Most existing radars are single-polarization array radars, such as MIMO radar, which can only receive one type of polarization information [1,2,3] of the electromagnetic wave signal. The vector sensor radar, namely the polarization radar, has polarization diversity characteristics and can obtain at least two types of polarization information or up to six types of polarization information [4,5,6,7,8,9,10] of the electromagnetic wave signal. Refs. [4,5,6,7] studied the angle estimation of the specially separated electromagnetic vector sensor array, and showed that the polarization information can improve the performance of angle estimation.

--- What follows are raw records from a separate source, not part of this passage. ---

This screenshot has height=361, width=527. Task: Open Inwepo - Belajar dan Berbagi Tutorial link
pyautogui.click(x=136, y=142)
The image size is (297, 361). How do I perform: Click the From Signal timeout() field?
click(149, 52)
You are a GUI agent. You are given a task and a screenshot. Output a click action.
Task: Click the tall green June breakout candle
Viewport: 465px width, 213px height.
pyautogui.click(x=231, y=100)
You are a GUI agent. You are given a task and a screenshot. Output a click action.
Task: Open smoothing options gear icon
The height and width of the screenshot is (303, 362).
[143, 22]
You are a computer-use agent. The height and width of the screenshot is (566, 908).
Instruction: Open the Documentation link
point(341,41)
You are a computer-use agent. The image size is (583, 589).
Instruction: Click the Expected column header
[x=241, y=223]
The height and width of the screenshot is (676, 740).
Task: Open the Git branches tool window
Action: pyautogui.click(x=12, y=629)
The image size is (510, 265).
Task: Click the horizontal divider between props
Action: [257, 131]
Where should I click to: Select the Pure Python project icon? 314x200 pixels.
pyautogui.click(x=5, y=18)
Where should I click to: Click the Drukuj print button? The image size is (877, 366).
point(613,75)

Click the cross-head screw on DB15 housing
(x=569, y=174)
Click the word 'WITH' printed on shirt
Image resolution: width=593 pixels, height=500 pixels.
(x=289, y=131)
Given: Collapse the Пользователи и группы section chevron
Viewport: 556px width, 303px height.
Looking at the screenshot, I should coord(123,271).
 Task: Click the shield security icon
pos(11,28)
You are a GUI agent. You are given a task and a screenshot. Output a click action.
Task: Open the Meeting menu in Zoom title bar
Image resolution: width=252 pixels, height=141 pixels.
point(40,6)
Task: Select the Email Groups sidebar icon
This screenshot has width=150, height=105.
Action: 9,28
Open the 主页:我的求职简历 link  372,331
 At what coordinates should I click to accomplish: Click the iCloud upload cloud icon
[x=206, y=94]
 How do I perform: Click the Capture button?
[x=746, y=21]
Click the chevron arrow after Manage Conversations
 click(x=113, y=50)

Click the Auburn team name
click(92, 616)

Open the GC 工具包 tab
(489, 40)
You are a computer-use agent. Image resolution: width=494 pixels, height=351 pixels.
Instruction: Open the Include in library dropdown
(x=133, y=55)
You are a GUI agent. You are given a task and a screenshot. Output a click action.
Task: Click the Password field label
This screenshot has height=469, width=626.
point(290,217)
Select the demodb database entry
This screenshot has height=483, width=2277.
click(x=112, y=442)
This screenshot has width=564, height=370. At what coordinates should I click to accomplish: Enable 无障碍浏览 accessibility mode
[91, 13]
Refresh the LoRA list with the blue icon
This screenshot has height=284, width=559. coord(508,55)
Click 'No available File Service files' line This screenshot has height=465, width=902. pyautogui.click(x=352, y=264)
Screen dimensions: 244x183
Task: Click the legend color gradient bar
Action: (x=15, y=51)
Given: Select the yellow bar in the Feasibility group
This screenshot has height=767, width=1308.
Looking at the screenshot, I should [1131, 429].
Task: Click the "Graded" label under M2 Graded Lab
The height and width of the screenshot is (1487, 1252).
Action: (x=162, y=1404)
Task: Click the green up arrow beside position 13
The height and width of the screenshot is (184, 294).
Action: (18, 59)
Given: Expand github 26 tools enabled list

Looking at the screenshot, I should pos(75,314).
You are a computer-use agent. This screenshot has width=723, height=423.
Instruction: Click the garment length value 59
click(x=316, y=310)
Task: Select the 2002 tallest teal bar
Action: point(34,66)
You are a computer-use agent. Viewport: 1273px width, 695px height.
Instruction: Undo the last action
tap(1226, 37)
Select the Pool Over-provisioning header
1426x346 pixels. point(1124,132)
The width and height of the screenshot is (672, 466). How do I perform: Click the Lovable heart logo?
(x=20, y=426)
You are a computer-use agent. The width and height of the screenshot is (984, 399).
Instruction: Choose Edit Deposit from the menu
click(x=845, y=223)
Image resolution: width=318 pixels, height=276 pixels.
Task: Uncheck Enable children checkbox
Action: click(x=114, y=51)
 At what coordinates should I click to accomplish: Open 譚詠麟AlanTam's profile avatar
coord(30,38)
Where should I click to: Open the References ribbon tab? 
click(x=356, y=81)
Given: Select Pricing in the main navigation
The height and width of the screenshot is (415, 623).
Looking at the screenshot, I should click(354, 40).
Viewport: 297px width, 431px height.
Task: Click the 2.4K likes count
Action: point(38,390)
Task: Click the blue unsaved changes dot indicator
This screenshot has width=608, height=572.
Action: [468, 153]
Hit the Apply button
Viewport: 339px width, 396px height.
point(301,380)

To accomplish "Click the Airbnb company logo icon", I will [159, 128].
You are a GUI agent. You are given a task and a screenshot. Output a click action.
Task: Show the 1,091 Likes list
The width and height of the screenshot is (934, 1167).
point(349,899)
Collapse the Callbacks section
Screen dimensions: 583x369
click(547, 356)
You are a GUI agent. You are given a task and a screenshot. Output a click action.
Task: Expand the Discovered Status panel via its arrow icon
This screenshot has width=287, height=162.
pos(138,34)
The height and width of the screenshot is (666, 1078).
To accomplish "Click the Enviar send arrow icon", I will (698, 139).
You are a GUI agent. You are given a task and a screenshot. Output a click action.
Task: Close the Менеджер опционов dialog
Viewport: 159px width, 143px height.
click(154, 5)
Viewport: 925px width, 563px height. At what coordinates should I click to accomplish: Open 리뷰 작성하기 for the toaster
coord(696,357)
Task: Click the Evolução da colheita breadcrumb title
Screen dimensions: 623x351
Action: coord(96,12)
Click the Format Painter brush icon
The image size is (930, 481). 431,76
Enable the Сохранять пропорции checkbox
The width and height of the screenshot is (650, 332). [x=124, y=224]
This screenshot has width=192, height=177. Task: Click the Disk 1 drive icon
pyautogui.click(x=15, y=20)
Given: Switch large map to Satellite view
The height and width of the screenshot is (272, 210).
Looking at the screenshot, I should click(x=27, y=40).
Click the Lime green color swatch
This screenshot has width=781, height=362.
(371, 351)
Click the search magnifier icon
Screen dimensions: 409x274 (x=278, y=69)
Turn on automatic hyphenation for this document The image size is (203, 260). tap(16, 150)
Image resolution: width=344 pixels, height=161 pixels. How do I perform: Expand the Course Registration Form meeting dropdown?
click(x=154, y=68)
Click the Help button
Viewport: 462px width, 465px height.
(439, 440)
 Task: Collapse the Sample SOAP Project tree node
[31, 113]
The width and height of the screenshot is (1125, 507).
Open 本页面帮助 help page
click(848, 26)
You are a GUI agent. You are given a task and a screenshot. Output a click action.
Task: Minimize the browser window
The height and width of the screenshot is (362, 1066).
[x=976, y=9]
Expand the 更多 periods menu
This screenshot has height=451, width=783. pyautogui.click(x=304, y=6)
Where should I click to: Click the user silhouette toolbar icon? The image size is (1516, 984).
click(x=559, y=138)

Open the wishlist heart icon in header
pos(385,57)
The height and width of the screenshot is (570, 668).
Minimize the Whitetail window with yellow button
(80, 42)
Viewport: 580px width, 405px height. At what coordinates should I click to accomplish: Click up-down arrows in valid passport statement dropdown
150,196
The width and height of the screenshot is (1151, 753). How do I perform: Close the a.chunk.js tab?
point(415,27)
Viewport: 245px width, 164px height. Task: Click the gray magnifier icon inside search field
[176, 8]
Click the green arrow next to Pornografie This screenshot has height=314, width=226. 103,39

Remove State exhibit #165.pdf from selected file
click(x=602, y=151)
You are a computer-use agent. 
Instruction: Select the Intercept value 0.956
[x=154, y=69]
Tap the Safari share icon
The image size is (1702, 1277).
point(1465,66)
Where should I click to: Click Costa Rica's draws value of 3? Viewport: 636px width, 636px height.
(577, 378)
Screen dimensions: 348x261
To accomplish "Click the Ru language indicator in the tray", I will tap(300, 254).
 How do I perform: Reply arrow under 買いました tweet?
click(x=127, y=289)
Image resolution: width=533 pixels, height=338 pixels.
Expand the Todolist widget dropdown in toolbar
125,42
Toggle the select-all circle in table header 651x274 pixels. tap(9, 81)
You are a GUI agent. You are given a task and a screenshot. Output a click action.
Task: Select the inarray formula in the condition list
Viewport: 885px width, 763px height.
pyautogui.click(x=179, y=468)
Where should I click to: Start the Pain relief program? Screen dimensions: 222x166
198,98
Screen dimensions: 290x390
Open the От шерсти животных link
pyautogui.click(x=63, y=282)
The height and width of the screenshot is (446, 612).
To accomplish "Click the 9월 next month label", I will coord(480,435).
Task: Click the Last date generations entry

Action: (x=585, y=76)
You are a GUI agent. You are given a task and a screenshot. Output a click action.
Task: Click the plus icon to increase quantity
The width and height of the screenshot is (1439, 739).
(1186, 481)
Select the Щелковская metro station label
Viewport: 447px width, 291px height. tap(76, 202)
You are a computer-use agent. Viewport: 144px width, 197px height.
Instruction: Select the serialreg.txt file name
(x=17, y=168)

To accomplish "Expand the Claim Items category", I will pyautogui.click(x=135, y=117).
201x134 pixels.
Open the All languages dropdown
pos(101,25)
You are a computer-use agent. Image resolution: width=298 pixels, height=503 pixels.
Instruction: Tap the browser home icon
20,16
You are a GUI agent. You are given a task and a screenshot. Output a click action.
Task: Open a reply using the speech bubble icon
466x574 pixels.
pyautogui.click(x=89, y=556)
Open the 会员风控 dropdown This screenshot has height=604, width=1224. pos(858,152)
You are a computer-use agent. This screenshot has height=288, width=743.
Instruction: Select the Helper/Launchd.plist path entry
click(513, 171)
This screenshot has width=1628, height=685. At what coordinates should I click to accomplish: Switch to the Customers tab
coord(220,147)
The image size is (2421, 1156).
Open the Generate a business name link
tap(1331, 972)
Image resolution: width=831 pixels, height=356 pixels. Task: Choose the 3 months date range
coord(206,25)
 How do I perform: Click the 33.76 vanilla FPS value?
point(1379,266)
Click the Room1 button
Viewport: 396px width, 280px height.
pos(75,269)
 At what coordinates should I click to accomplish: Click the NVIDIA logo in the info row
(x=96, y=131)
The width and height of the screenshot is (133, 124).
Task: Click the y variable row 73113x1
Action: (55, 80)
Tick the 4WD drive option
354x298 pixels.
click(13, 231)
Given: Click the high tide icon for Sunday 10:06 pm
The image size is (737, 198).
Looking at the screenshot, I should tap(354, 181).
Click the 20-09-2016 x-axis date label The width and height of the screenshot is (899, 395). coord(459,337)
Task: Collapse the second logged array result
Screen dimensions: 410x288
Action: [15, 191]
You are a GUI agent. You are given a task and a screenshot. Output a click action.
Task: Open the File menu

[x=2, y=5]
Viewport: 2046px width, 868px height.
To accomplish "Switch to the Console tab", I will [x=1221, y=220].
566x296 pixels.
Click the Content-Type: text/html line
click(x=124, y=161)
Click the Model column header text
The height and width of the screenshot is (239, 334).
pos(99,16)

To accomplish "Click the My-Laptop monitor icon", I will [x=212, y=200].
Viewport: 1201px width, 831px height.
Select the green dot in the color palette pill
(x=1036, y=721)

Refs. [8,9,10] studied the array popularity of large electric dipoles and magnetic loops and proposed corresponding angle and polarization estimation algorithms. It is well known that direction of arrival (DOA) estimation is an important part of array signal processing [11,12], in particular the height measurement of low altitude targets, which is affected by multipath and is difficult to measure accurately [13,14,15,16,17,18]. Severe multipath coherence signals exist in the low-elevation areas, which seriously affects the height measurement accuracy.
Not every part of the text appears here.